From Communism To Kleptocracy
April 5, 2002
The rapid privatization of Russian state-own enterprises after the Soviet Union collapsed in the late 1980s was intended to boost efficiency by giving control to managers as soon as possible. But this "shock therapy" had very negative unintended consequences. The enterprises were taken over by "kleptocrats" who managed to enrich themselves at the expense of minority shareholders and workers using various fraudulent strategies.
- In "voucher auctions," for instance, 60 percent to 65 percent, on average, of state enterprises were sold to managers and employees at low prices.
- But many managers then used company funds to buy additional shares from workers and bribe state officials into selling them other firms at a fraction of their worth.
- One method managers used to drain enterprises was to sell commodities like oil to middle-men at a fraction of their market value; when the oil was sold to third parties at market prices, the conspirators split the profits.
According to three former advisers to the Russian government, the lack of enforceable corporate governance laws was the key factor. They say privatization might have been more successful if it had been done in stages, with the creation of adequate institutional and legal framework preceding the actual turnover of management responsibilities and ownership.

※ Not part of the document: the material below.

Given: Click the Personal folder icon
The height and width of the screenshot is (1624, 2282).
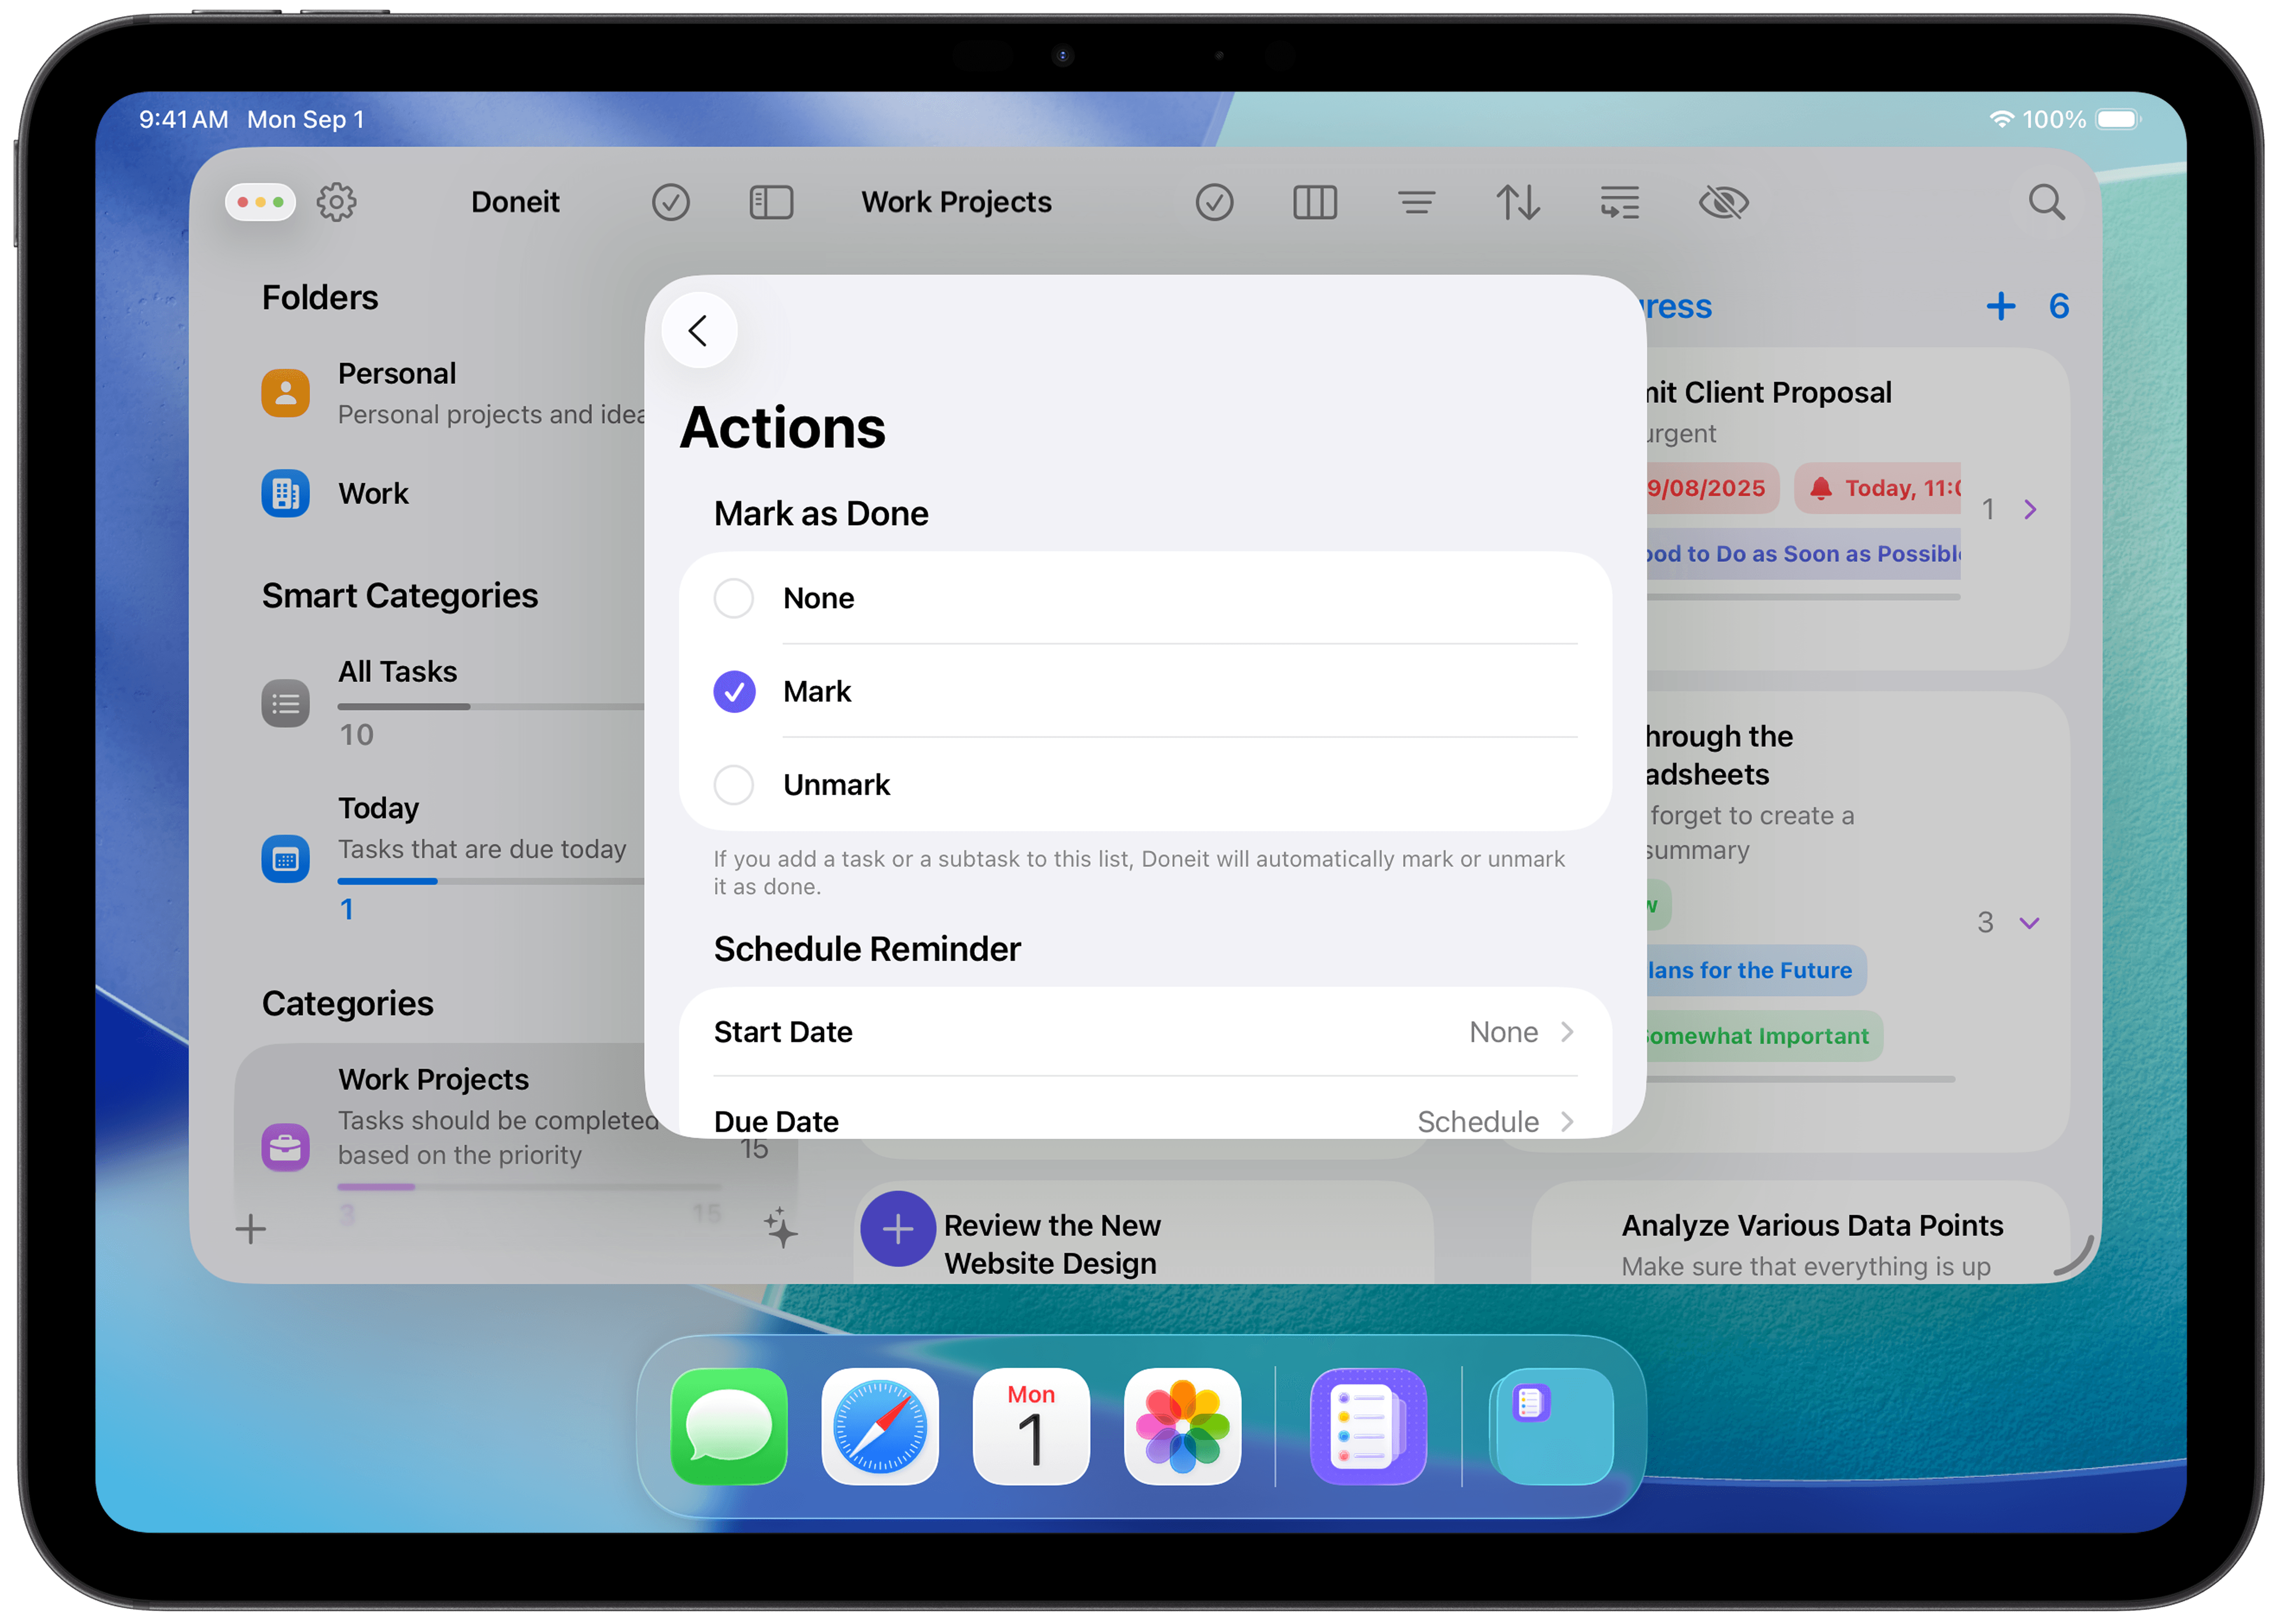Looking at the screenshot, I should click(285, 392).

Another researcher, Bernard Black of Stanford University, estimates that while the potential value of Russian firms is around $3 trillion, the actual market value is only $30 billion. This huge difference is mostly due to inadequate corporate governance.
Source: "Corporate Looting in Russia," Economic Intuition, Summer 2001; based on Bernard S. Black, Reiner Kraakman and Anna Tarassova, "Russian Privatization and Corporate Governance: What Went Wrong?" Stanford Law Review, June 2001, and Bernard S. Black, "The corporate governance behavior and market value of Russian firms," Emerging Markets Review, June 2001.